What lenders need to know about the SBA’s renewed focus on the credit elsewhere analysis, and how to write more efficient analyses for the SBA loan approval process.

The credit elsewhere analysis is a required component of the SBA 7(a) loan credit memo and must pass the SBA’s standards to prevent timeline delays in obtaining SBA approval, avoid the possibility of SBA declining the application due to inadequate credit elsewhere analysis, or risking repair/denial of the loan guarantee.

This article explains the SBA’s current viewpoint on the credit elsewhere analysis and provides best practices for lenders in preparing credit memos with analyses that are more likely to gain SBA approval.

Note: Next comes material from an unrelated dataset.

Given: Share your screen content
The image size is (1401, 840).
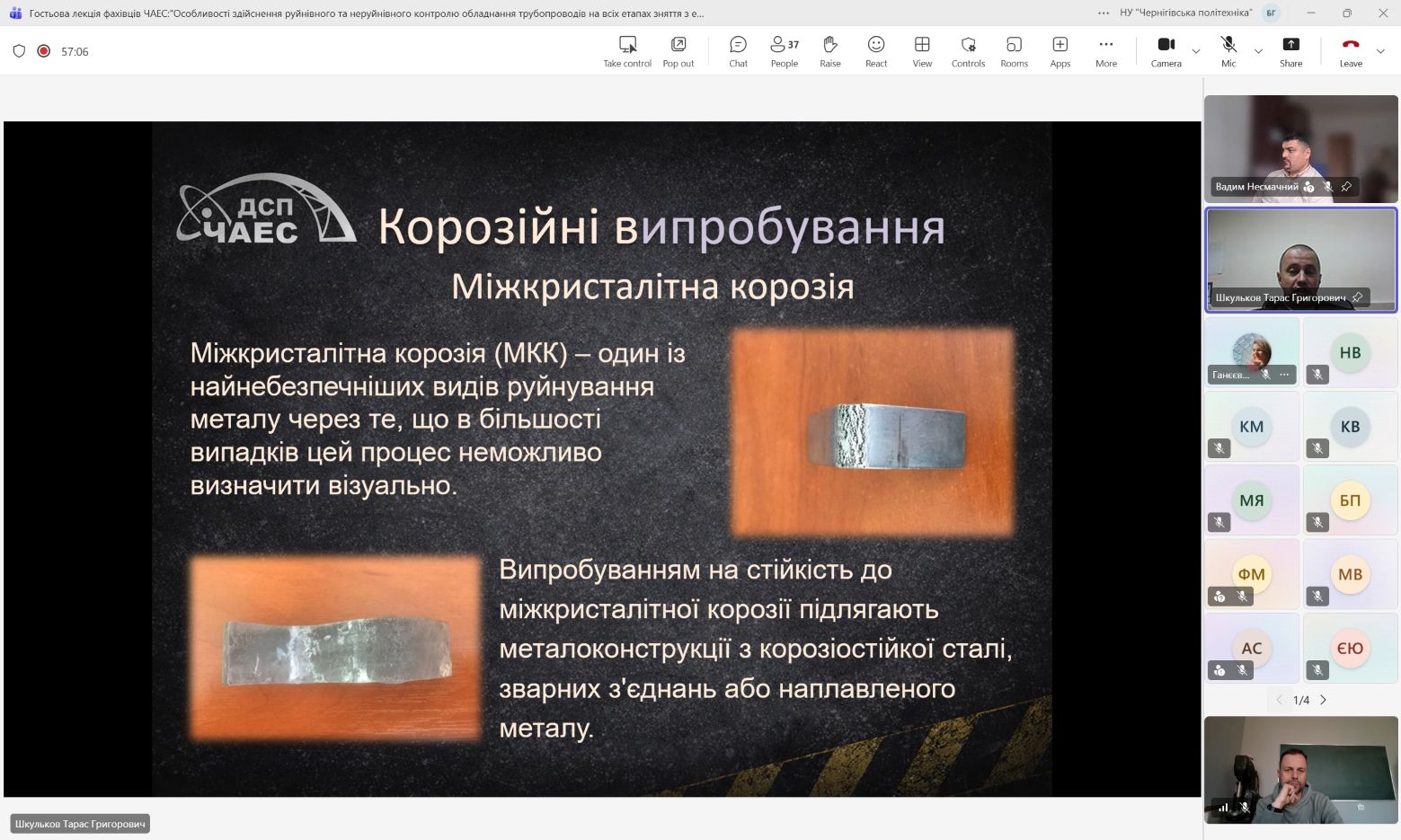Looking at the screenshot, I should coord(1290,51).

Purpose of the Credit Elsewhere Analysis for SBA Loan Credit Memos

The SBA’s credit elsewhere analysis requirement is intended to satisfy one of SBA’s primarily eligibility concepts for government supported programs based on access to funding through non-government guaranteed channels.

Excerpt of SOP 50 10 6, Part 2, Section A, Ch 1: Primary Eligibility Requirements (pg. 131)
Full Requirements Detailed pgs. 131-132

Essentially, the analysis needs to confirm that all other possible sources of funding have been confirmed to be unavailable, justifying the need to obtain SBA-guaranteed financing.

Current State of the SBA: Heightened Scrutiny on the Credit Elsewhere Analysis

Due to the current lending environment, the SBA has heightened their scrutiny on the credit elsewhere analysis. Where lenders could once provide a blanket justification for the inability to find funding through other channels, it is now best practice to provide a more detailed analysis of specific factors and reasonable justifications of a borrower’s inability to obtain non-federally guaranteed business financing support.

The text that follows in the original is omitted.